You can also use the duplicate_threshold query parameter directly on the Explore endpoint as a simpler alternative to VQL.
curl -H "Authorization: Bearer <jwt>" \
  "https://app.visual-layer.com/api/v1/explore/<dataset_id>?duplicate_threshold=0.95&entity_type=IMAGES&threshold=0"
ParameterTypeDescription
duplicate_thresholdfloatSimilarity cutoff (0.0–1.0). Returns only clusters containing near-duplicates at this threshold or higher.

Filter by Uniqueness

To find the most unique images (the opposite of duplicates), use the uniqueness VQL filter.
[{"uniqueness": {"op": "uniqueness", "value": 0.8}}]
This returns images with a uniqueness score above the specified threshold. Higher values mean more unique content.
curl -H "Authorization: Bearer <jwt>" \
  "https://app.visual-layer.com/api/v1/explore/<dataset_id>?vql=%5B%7B%22uniqueness%22%3A%7B%22op%22%3A%22uniqueness%22%2C%22value%22%3A0.8%7D%7D%5D&entity_type=IMAGES&threshold=0"

Python Example

The following example retrieves all duplicate clusters and prints a summary.
import requests
from urllib.parse import quote
import json

VL_BASE_URL = "https://app.visual-layer.com"
JWT_TOKEN = "<your-jwt-token>"
DATASET_ID = "<your-dataset-id>"

headers = {"Authorization": f"Bearer {JWT_TOKEN}"}

def find_duplicates(similarity_threshold: float = 0.95, page: int = 0):
    vql = json.dumps([{"duplicates": {"op": "duplicates", "value": similarity_threshold}}])
    resp = requests.get(
        f"{VL_BASE_URL}/api/v1/explore/{DATASET_ID}",
        headers=headers,
        params={
            "vql": vql,
            "entity_type": "IMAGES",
            "threshold": 0,
            "page_number": page,
        },
    )
    resp.raise_for_status()
    return resp.json()

results = find_duplicates(similarity_threshold=0.95)
clusters = results.get("clusters", [])
print(f"Found {len(clusters)} duplicate cluster(s)")

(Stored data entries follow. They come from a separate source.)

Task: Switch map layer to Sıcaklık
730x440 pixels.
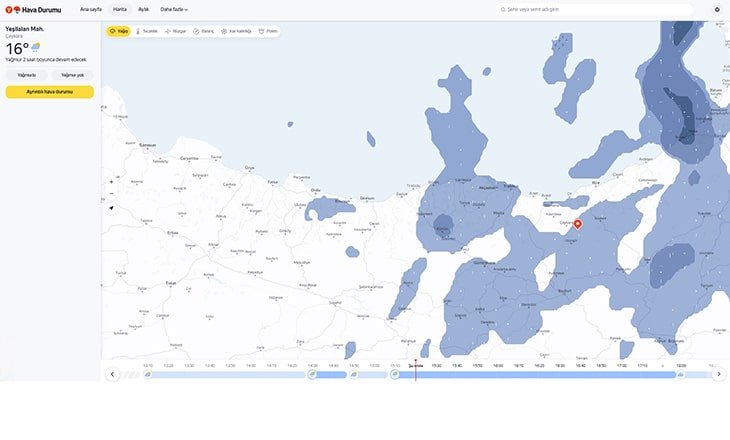Action: pyautogui.click(x=146, y=31)
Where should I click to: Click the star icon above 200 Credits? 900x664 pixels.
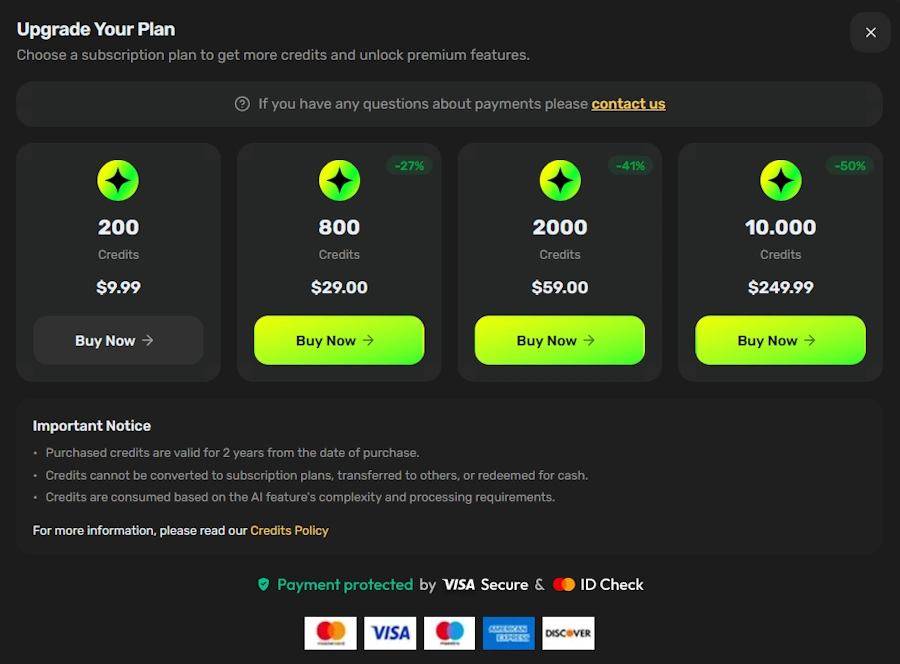tap(118, 180)
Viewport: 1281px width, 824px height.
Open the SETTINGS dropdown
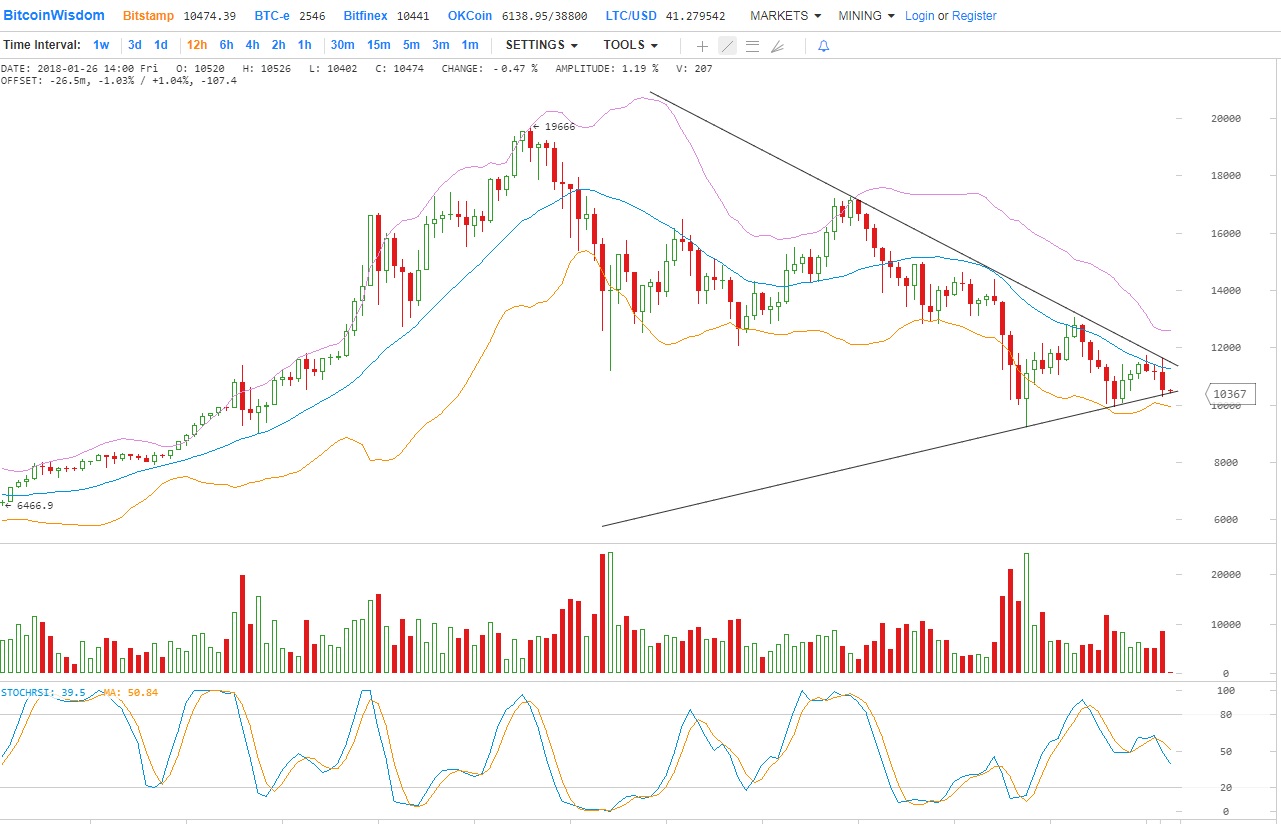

total_duplicates = sum(c.get("n_images", 0) for c in clusters)
print(f"Total duplicate images: {total_duplicates}")

for cluster in clusters:
    n = cluster.get("n_images")
    cid = cluster.get("cluster_id", "")[:8]
    print(f"  Cluster {cid}... — {n} near-duplicate images")
    for preview in cluster.get("previews", [])[:3]:
        print(f"    {preview['file_name']}")

Response Codes

See Error Handling for the error response format and Python handling patterns.
HTTP CodeMeaning
200Results returned successfully.
401Unauthorized — check your JWT token.
404Dataset not found.
422Invalid query parameters — check VQL syntax or threshold value.